The safe disposal of medical waste is rapidly growing into a crisis of major proportions as a result of the ever increasing use of throw-away materials, and a greater awareness of long-range consequences of inadequate disposal methods, combined with the lack of suitable dump sites and high tech incinerators or other methods of safe disposal. Every presently practiced disposal method for medical waste is adding increasingly to this country's medical care cost, while it is a provisorium at best and far from safe. Nobody knows the exact quantity of medical waste generated by American hospitals, but estimates range from one-half million to three million tons per year. Although the amount appears to be minuscule compared with all United States waste, the cost is not. In 1988 the equivalent of two bags of medical waste was enough to close dozens of beaches in the states of New Jersey and New York and cause three billion dollars in losses for local businesses.

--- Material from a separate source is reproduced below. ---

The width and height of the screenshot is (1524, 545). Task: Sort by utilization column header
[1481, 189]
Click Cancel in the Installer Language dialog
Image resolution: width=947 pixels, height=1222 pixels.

Many large cities resort to either on-site incineration or periodic collection of safely packaged materials for dumping in special landfills to dispose of medical waste. Only in a few cases are high technology community incinerators available which are outfitted with high stacks, emission scrubbers, liming devices, electronic particle precipitators, monitoring instrumentation and trained personnel to guarantee safe operation and disposal of the toxic ash. High cost and the inability to build new incinerators in or near urban areas due to negative public perception, prevents this latter method from gaining greater acceptance, in spite of its advantages.
On-site incinerators in large hospitals cannot be outfitted with adequate pollution control devices and run by highly trained technicians on a financially feasible basis. As a consequence, many of these units operate at a pollution level 10 to 100 fold in excess of legal limits, and only their small size and lack of alternatives keep them from being shut down. Some cities and towns contract for special landfill disposal sites, which must be outfitted with heavy duty watertight liners to prevent infectious run-off into rivers or ground water. But these sites are rapidly filling up and new ones are harder and harder to develop, with costs increasing rapidly. Some states have legislation pending to prohibit this type of medical disposal from out-of-state origins.
A method less frequently employed is the autoclaving of infectious materials prior to conventional disposal to render the materials sterile and harmless so they can be disposed of with kitchen and household refuse. In general, these autoclaves comprise a large pressure vessel into which the waste is loaded. Steam is used to elevate the temperature inside the sealed autoclave until sterilization is achieved. Heat transfer must be effected through the tightly wrapped packages and plastic bags containing the medical waste, a slow and uneven process. Air trapped inside prevents good heat transfer so that cold spots exist which interfere with perfect sterilization unless the holding time is extended several hours to assure that all microorganisms have been rendered completely sterile. Another difficulty is the inability to control internal pressure, so that many bags or packages explode during the process inside the vessel, making the unloading after a long cool down very messy despite the elimination of the infection hazards. While this material might now be disposed of along with other kitchen and household garbage, many dump site operators refuse acceptance of autoclaved medical waste unless repackaged, ground up or otherwise made unrecognizable as medical waste.
For the periodic collection of medical waste, the Federal Environmental Protection Agency has implemented a closely scrutinized tracking and documentation system (1988 Medical Waste Tracking Act) to prevent misuse and guarantee safe procedures. Where disposal sites are still accessible for medical waste, hospitals must depend on periodic collection by state-approved handlers. Medical waste is typically created around the clock in a hospital, and its storage until it is picked up for disposal creates a serious financial expenditure. Special rooms must be outfitted with refrigeration, filtered air ventilation and other safeguards against fermentation, odors, insect, vermin and rodent infestation. Additionally, heavy duty secondary packaging must be applied such as insulated double wall corrugated boxes with plastic liners, et cetera, to safeguard the waste during transportation.